─── SOURCE DATA ───

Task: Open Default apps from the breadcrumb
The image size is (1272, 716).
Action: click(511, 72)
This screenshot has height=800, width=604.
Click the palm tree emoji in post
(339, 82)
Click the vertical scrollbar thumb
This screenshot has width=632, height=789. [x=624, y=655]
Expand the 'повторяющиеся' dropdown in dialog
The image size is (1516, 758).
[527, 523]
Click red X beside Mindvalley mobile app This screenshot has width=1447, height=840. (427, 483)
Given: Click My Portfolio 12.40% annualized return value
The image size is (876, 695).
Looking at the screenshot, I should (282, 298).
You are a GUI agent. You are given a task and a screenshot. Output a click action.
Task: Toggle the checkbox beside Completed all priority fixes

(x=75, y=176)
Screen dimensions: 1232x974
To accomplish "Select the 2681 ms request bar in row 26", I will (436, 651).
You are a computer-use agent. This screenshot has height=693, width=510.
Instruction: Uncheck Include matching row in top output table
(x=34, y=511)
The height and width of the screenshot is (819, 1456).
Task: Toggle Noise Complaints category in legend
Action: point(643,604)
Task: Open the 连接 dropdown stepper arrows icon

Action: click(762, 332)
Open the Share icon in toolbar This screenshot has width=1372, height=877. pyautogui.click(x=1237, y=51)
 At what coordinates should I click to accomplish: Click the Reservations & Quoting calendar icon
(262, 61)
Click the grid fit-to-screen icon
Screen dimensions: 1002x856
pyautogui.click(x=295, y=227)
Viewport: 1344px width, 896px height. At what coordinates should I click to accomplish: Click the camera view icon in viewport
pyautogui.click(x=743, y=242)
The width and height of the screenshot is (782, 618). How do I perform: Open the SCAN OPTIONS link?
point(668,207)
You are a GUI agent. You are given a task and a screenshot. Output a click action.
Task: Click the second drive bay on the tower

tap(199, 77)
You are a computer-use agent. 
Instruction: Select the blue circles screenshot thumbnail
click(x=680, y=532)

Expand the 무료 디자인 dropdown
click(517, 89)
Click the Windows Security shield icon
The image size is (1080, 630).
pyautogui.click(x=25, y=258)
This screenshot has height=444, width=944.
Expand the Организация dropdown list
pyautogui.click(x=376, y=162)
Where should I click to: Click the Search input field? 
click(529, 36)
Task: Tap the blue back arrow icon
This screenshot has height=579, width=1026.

───

→ **OBJECTIVE**:
Copy out all of the records above word for word, keeping every line unchanged.

→ **CORRECT RESULT**:
Task: Open Default apps from the breadcrumb
The image size is (1272, 716).
Action: click(511, 72)
This screenshot has height=800, width=604.
Click the palm tree emoji in post
(339, 82)
Click the vertical scrollbar thumb
This screenshot has width=632, height=789. [x=624, y=655]
Expand the 'повторяющиеся' dropdown in dialog
The image size is (1516, 758).
[527, 523]
Click red X beside Mindvalley mobile app This screenshot has width=1447, height=840. (427, 483)
Given: Click My Portfolio 12.40% annualized return value
The image size is (876, 695).
Looking at the screenshot, I should (282, 298).
You are a GUI agent. You are given a task and a screenshot. Output a click action.
Task: Toggle the checkbox beside Completed all priority fixes

(x=75, y=176)
Screen dimensions: 1232x974
To accomplish "Select the 2681 ms request bar in row 26", I will (436, 651).
You are a computer-use agent. This screenshot has height=693, width=510.
Instruction: Uncheck Include matching row in top output table
(x=34, y=511)
The height and width of the screenshot is (819, 1456).
Task: Toggle Noise Complaints category in legend
Action: point(643,604)
Task: Open the 连接 dropdown stepper arrows icon

Action: click(762, 332)
Open the Share icon in toolbar This screenshot has width=1372, height=877. pyautogui.click(x=1237, y=51)
 At what coordinates should I click to accomplish: Click the Reservations & Quoting calendar icon
(262, 61)
Click the grid fit-to-screen icon
Screen dimensions: 1002x856
pyautogui.click(x=295, y=227)
Viewport: 1344px width, 896px height. At what coordinates should I click to accomplish: Click the camera view icon in viewport
pyautogui.click(x=743, y=242)
The width and height of the screenshot is (782, 618). How do I perform: Open the SCAN OPTIONS link?
point(668,207)
You are a GUI agent. You are given a task and a screenshot. Output a click action.
Task: Click the second drive bay on the tower

tap(199, 77)
You are a computer-use agent. 
Instruction: Select the blue circles screenshot thumbnail
click(x=680, y=532)

Expand the 무료 디자인 dropdown
click(517, 89)
Click the Windows Security shield icon
The image size is (1080, 630).
pyautogui.click(x=25, y=258)
This screenshot has height=444, width=944.
Expand the Организация dropdown list
pyautogui.click(x=376, y=162)
Where should I click to: Click the Search input field? 
click(529, 36)
Task: Tap the blue back arrow icon
This screenshot has height=579, width=1026.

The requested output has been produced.